Fail2Ban fails to set the iptable rule

[dacianb]

Hello,

I've been experimenting with this, but for me it simply does not work. My setup: OS: Ubuntu 22.04 LTS Docker version 23.0.1, build a5ee5b1 Portainer CE 2.16.2

I deployed the docker-compose stack with Portainer and made sure all the log files are accessible and i tried to test the config by making a bunch of 404 requests to one of the NPM hosts. In the logs i can see that f2b reads the files and bans the IP, but nothing really happens. I tried to debug the issue, but was unable to do so. I tried changing the iptable chain to INPUT and FORWARD but still does not work. From what i can tell the f2b container does not comunicate with the docker host, and when i do a iptables -nvL on the docker host, there is no entry in the DOCKER-USER chain. I added the network_mode: "host" to the docker-compose yaml but still nothing. Docker is not running in rootless mode, everything is pretty much default docker installation.

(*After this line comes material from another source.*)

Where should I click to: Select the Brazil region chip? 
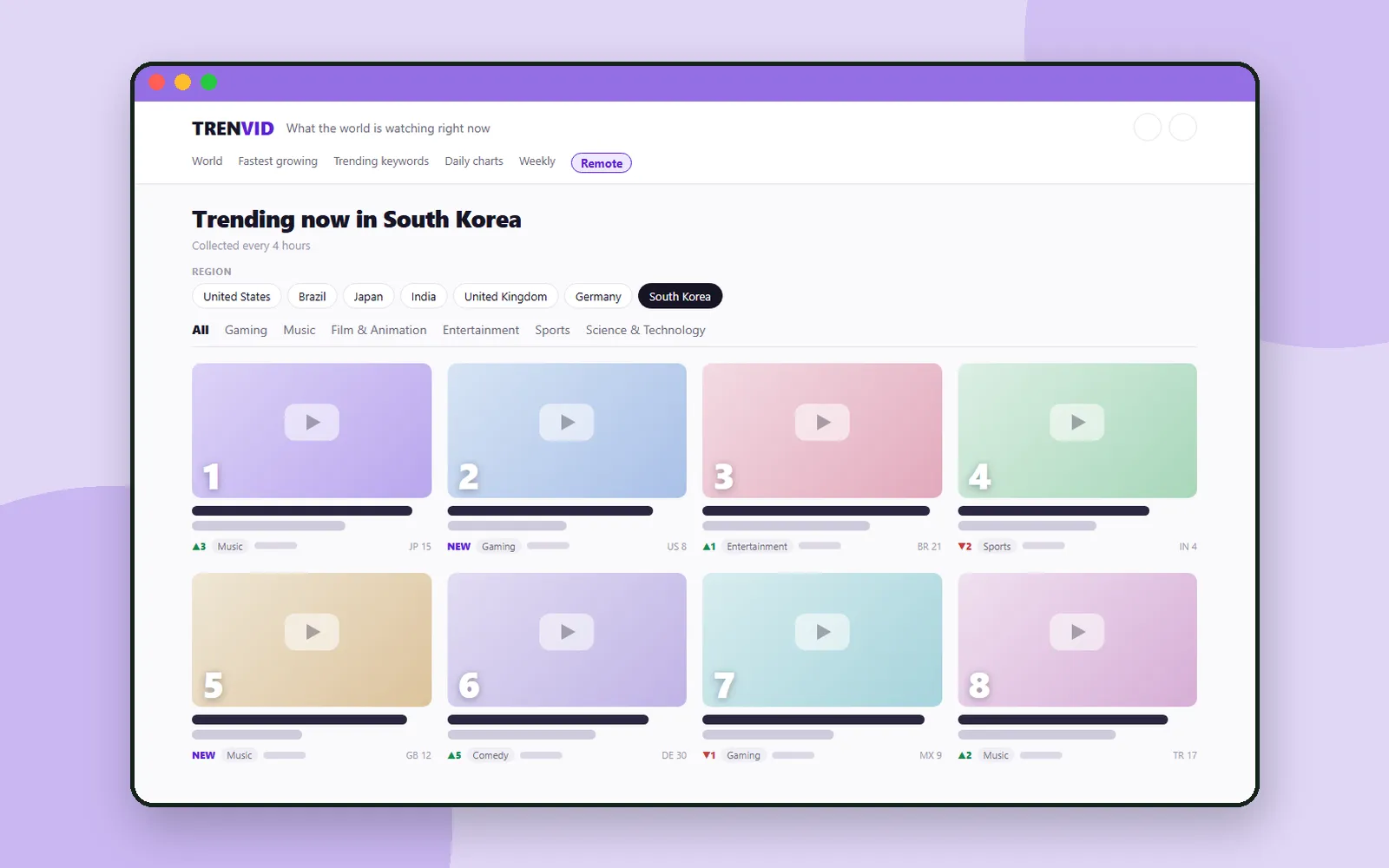click(313, 296)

Any ideea why this is happening?

Thanks in advance!

[l4rm4nd]

Sorry to hear about your inconvenience!

I am running the exact same docker-compose.yml productively with no issues so far. I am using also a Ubuntu OS but it's a virtual machine running on Proxmox VE hypervisor.

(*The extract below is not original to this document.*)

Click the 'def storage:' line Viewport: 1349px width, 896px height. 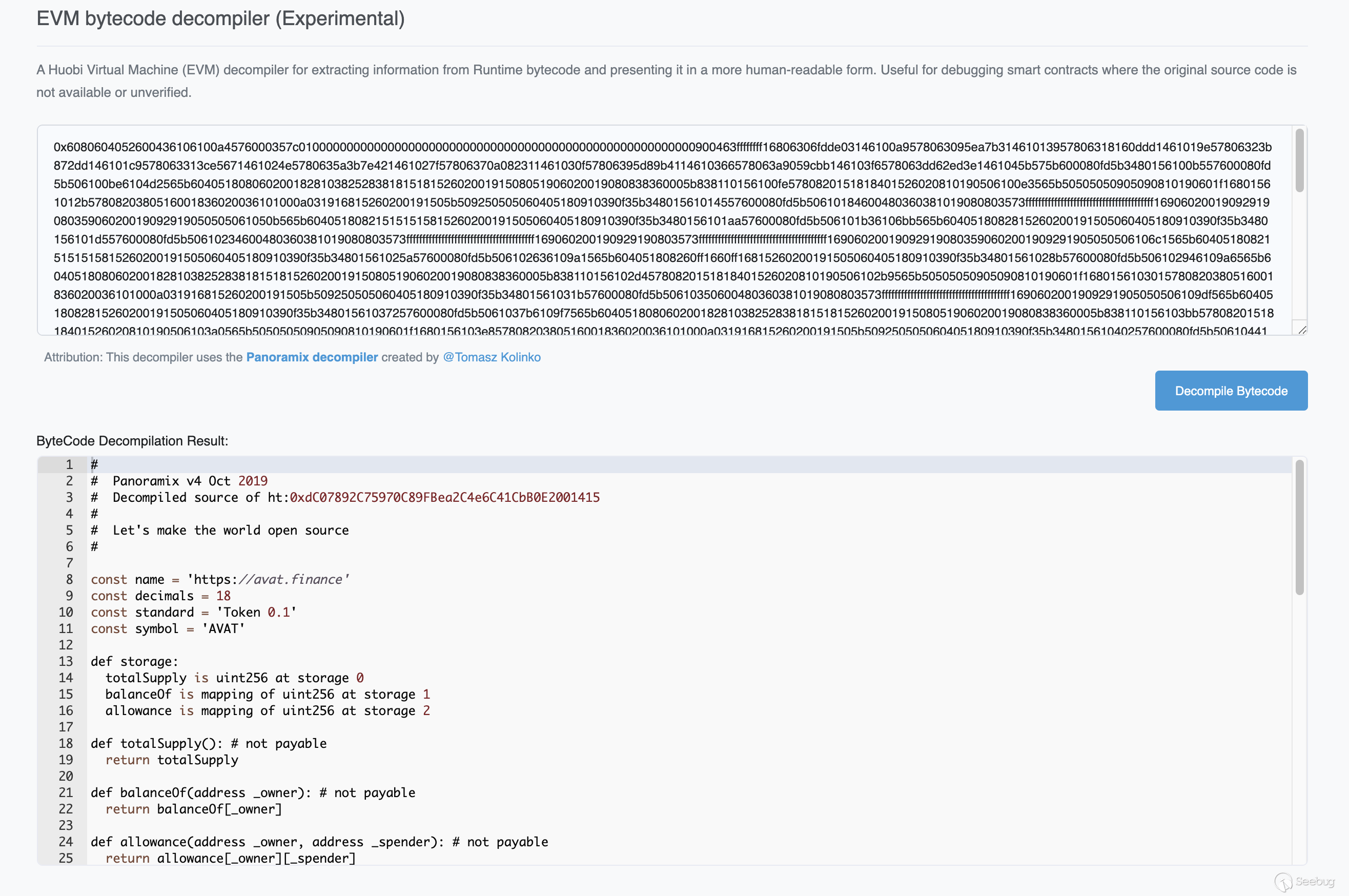pos(134,661)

Let's compare the environment:

# cat /etc/lsb-release
DISTRIB_ID=Ubuntu
DISTRIB_RELEASE=20.04
DISTRIB_CODENAME=focal
DISTRIB_DESCRIPTION="Ubuntu 20.04.5 LTS"

#docker --version
Docker version 23.0.0, build e92dd87

# iptables --version
iptables v1.8.4 (legacy)

Do you even have a DOCKER-USER chain?

[dacianb]

Wow, did not expect to receive such a quick response :smile: Well i am using the exact same setup (Proxmox VE with a docker VM). To answer your question, yes i can see the DOCKER-USER chain in the docker host VM, but nothing appears there. The only difference i see is that i am using Ubuntu 22.04 LTS and iptables is iptables v1.8.7 (nf_tables)

[l4rm4nd]

I highly assume that it's either your iptables version or the kernel that is not compiled to support string matching.

May read here: https://www.wiztelsys.com/Article_iptables_bob2.html

Since we are using a trick to ban IP addresses, string matching must be supported. The packets always originate from your reverse proxy, so iptables only sees the IP address of your proxy. Banning this IP is nonsense, so we must extract the real visitor's IP address from forwarded HTTP headers like X-Forwarded-For.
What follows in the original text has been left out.